Taiwan could be a major strategic asset to the US, but first it must boost its defenses, a Washington conference has been told.
One area in which Taipei could be a “huge” help to Washington is in combating cyberwarfare, the American Enterprise Institute’s (AEI) Asia Studies director Dan Blumenthal said.
No one knows the Chinese language, information networks and way of thinking better than Taiwanese, and Taiwanese are the best businesspeople in China “bar none,” he said.
He said the Japanese understood Taiwanese business acumen better than most and were doing deals in Taiwan as a way to get into China. However, before the US could start thinking about how Taiwan could best add to the net security of Asia, he said, Taipei had to “focus” on its own defense.
“There are a lot of things it can do in terms of developing its own access denial areas and denial capabilities,” Blumenthal said.
Boosting its defenses was the “first responsibility” and Washington needed to be confident that the nation was fulfilling that responsibility before “we transition into a strategic asset,” he added.

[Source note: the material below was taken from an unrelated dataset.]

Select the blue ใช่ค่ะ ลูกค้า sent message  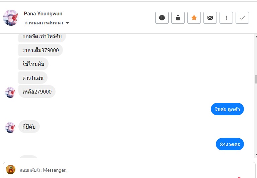click(227, 109)

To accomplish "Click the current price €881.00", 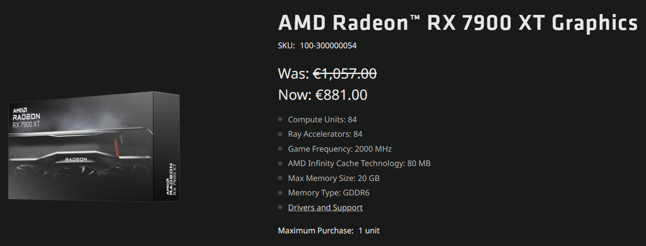I will (341, 95).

Blumenthal said Taiwan was central to US thinking in Asia and that it was “not going away any time soon.”
He said that Taiwan was still the most likely “front of conflict,” because while China thinks the nation is “basically giving up and settling,” Taiwan increasingly thinks of itself as a completely separate country from China.
Blumenthal said that any attack on Taiwan from China would “certainly implicate” Japan, where there is great concern about “losing” Taiwan.

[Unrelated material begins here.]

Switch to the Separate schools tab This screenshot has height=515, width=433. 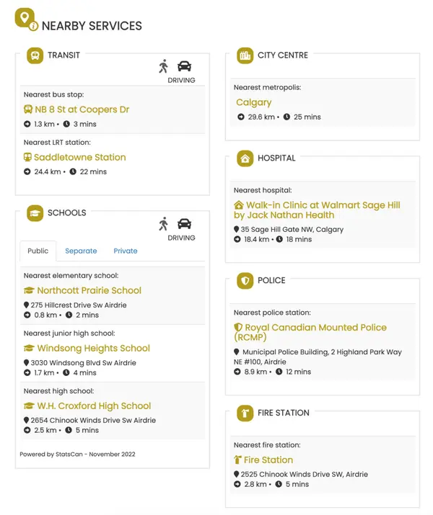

Professor of strategy at the US Naval War College Thomas Mahnken said that Taiwan had within its power, within its budget and within its capabilities the ability to impose “great costs” upon China.

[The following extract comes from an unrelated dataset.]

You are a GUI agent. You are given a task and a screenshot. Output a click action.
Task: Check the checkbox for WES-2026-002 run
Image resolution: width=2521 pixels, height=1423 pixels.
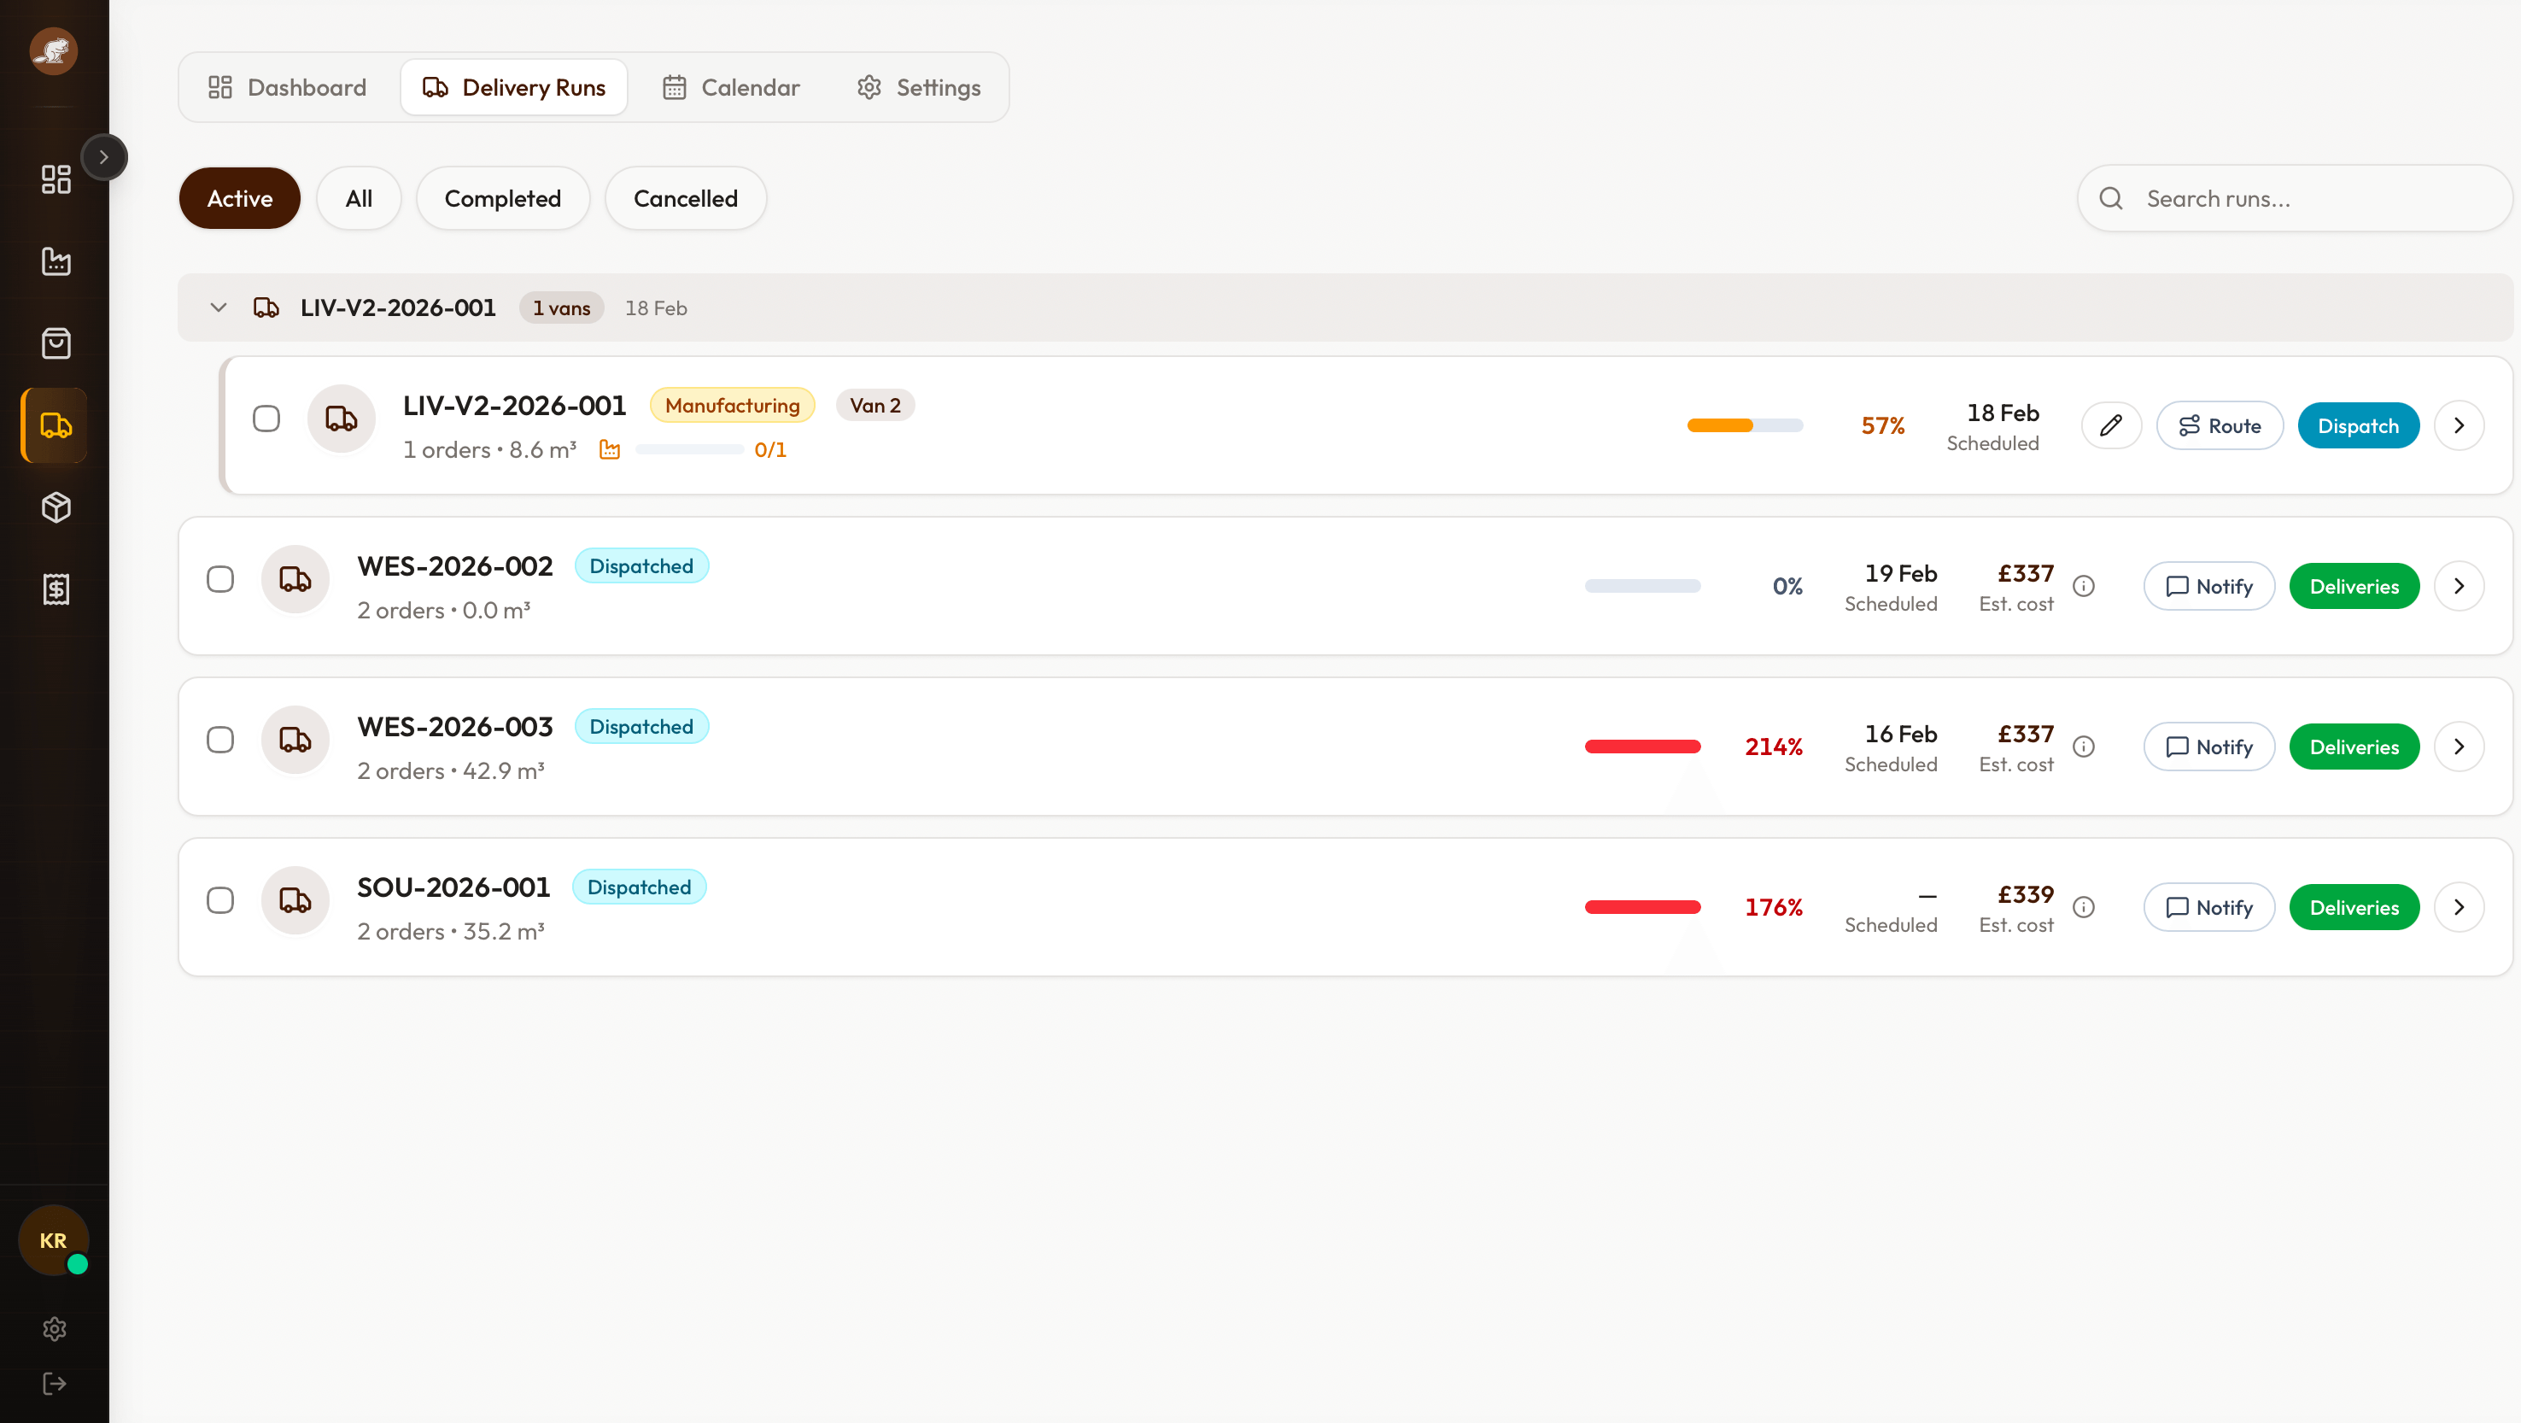click(x=220, y=578)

He said Taipei could “raise the bar of deterrence” very high by undertaking a series of affordable defensive actions.
“The real question is whether the government of Taiwan has the desire to pursue the options that are within its grasp,” Mahnken said.
Founder of the Congressional China Caucus, Representative Randy Forbes, said that when he attended official events in China he found that Taiwan always ended up being a major topic.
“It is always about Taiwan,” he said.